* [Set problem] Convert the records below, starting at the line containing "Describe the element at coordinates (652, 120)" and ending at the line containing "tag labeled CSS", into a JSON list of strings with one string per line, omitting blank lines.

* [Records]
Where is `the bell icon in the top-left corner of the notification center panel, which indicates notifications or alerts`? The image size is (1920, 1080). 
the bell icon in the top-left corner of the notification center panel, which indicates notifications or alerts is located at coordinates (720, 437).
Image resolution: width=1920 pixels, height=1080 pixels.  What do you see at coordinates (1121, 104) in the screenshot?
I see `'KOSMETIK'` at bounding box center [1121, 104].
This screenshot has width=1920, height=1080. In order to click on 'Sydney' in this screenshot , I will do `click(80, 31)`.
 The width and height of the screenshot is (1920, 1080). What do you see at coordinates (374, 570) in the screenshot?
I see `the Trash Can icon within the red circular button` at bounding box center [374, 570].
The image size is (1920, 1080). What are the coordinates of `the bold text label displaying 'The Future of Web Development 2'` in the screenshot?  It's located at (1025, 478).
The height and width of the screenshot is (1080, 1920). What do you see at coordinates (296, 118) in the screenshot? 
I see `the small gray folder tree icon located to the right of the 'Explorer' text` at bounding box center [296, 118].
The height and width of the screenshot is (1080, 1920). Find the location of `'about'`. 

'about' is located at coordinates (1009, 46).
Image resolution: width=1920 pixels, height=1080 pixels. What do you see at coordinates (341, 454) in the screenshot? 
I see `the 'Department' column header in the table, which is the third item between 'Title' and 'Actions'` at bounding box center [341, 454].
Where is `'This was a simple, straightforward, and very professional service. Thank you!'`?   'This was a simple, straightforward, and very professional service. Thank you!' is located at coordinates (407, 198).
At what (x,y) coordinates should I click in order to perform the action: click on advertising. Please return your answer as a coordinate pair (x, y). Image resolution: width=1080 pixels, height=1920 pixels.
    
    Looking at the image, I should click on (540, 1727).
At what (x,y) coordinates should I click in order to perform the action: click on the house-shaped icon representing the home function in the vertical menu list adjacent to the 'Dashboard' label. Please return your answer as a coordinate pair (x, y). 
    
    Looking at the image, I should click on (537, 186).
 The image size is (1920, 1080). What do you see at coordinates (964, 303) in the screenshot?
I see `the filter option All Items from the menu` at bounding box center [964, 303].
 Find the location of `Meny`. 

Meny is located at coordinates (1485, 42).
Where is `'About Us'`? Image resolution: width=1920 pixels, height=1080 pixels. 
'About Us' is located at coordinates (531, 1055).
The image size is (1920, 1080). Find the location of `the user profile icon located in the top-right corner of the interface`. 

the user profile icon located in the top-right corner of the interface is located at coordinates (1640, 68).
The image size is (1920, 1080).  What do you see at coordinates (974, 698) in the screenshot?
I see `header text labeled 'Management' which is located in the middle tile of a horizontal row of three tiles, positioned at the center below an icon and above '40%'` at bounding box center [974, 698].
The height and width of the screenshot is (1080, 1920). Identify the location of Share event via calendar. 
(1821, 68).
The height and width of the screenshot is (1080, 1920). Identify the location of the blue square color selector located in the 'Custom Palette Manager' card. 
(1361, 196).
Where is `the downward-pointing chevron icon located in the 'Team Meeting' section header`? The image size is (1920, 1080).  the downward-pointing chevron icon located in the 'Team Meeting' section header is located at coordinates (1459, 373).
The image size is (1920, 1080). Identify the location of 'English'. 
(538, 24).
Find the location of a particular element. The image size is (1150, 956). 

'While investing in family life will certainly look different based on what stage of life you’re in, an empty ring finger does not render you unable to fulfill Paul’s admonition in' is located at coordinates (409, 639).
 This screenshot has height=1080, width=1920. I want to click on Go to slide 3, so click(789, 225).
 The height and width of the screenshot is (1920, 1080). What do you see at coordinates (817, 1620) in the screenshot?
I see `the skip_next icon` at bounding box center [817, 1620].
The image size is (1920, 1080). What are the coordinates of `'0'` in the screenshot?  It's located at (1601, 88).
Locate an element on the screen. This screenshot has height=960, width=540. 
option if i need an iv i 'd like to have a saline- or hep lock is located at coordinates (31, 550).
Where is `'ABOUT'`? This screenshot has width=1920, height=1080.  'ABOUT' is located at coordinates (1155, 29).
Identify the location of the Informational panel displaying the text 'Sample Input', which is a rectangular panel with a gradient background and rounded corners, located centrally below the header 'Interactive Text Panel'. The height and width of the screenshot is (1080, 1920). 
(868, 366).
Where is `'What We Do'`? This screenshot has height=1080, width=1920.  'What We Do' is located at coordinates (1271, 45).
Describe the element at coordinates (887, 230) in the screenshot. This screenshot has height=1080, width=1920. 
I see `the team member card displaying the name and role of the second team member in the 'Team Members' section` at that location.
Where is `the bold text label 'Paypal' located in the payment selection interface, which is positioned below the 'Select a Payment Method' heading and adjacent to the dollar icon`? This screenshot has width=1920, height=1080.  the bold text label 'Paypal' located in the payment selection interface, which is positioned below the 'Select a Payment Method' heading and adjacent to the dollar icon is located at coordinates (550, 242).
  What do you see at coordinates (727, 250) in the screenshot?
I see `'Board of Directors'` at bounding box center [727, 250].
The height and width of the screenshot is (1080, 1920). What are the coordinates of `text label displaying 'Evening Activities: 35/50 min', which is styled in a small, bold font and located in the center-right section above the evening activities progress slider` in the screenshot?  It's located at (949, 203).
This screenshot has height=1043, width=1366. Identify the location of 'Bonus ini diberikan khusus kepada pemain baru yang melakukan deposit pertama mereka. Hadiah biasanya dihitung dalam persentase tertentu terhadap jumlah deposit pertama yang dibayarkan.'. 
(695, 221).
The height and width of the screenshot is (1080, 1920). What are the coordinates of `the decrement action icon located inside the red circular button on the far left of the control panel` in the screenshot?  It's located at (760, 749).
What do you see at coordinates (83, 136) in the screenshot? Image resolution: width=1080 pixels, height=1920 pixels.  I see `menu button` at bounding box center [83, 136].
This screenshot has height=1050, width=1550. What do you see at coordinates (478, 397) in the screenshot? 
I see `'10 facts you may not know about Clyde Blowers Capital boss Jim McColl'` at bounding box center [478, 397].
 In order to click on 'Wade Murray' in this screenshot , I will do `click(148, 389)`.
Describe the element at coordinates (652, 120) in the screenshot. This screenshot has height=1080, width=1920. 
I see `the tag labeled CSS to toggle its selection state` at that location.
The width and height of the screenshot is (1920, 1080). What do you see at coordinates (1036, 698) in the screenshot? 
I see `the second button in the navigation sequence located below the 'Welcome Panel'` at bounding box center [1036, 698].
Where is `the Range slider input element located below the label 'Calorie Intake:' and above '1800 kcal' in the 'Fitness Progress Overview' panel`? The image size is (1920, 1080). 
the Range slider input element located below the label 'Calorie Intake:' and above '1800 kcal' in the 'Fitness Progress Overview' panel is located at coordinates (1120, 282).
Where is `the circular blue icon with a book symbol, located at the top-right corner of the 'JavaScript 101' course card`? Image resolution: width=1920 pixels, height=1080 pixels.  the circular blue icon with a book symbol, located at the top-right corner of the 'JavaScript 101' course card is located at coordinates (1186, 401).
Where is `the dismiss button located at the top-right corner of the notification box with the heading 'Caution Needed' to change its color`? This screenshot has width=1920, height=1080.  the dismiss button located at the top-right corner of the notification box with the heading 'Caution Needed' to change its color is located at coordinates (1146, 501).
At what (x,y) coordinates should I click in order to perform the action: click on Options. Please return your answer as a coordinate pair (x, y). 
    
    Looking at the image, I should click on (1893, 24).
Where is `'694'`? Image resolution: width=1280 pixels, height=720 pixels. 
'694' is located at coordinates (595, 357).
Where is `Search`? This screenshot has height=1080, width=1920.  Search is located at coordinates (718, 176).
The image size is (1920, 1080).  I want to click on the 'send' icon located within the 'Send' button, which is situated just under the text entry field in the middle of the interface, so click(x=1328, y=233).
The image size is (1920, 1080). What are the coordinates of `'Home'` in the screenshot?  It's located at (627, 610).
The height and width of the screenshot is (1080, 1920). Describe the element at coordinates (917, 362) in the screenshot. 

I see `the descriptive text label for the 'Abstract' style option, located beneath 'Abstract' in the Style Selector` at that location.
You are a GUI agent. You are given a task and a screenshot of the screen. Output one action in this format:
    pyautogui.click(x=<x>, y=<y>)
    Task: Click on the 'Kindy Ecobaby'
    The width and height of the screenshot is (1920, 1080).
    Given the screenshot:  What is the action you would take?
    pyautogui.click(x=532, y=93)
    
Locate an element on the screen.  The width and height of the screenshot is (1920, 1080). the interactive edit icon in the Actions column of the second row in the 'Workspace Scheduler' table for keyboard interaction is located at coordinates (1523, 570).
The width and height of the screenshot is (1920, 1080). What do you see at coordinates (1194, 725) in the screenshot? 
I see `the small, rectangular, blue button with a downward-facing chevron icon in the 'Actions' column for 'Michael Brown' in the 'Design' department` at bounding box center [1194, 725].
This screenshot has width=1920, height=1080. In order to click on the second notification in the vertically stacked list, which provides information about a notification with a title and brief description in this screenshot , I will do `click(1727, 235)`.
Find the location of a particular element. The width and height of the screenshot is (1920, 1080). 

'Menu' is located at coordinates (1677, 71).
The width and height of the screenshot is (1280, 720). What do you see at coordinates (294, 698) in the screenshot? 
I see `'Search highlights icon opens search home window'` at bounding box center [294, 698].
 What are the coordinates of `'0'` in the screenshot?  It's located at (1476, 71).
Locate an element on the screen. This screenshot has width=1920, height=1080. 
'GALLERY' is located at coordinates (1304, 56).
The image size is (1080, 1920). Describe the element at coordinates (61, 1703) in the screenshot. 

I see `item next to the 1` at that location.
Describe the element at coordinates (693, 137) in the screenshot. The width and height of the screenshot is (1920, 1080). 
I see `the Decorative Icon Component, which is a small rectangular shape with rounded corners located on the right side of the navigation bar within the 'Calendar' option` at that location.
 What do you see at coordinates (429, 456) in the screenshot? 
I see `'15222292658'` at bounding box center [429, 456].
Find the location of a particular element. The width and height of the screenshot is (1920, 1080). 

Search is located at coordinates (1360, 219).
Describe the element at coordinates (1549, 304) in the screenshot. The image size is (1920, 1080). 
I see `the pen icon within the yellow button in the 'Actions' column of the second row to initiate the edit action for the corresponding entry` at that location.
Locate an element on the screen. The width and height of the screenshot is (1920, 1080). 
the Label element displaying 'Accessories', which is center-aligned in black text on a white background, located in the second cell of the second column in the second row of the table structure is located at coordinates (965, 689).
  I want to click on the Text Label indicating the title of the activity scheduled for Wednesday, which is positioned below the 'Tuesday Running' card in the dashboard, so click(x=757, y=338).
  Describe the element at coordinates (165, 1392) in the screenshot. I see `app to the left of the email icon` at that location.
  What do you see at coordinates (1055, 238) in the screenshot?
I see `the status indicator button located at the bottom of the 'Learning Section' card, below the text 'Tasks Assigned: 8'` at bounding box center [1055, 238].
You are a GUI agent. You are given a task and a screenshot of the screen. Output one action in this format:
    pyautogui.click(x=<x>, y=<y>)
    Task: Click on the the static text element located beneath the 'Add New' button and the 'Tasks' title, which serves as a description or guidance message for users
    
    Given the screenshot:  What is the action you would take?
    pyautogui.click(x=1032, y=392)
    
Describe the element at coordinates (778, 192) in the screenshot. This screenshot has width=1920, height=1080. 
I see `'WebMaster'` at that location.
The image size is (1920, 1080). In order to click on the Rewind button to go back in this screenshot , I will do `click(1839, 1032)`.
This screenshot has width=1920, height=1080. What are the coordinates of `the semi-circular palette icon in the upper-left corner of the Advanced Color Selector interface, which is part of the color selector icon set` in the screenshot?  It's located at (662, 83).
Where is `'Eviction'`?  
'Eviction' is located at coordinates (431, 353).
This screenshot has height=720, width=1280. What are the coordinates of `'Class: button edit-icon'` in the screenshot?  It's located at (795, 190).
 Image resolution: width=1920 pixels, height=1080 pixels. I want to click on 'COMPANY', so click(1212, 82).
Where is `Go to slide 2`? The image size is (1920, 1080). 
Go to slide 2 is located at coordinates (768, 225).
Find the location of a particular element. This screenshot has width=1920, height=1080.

* [Final answer]
[
  "Describe the element at coordinates (652, 120) in the screenshot. This screenshot has height=1080, width=1920. ",
  "I see `the tag labeled CSS to toggle its selection state` at that location."
]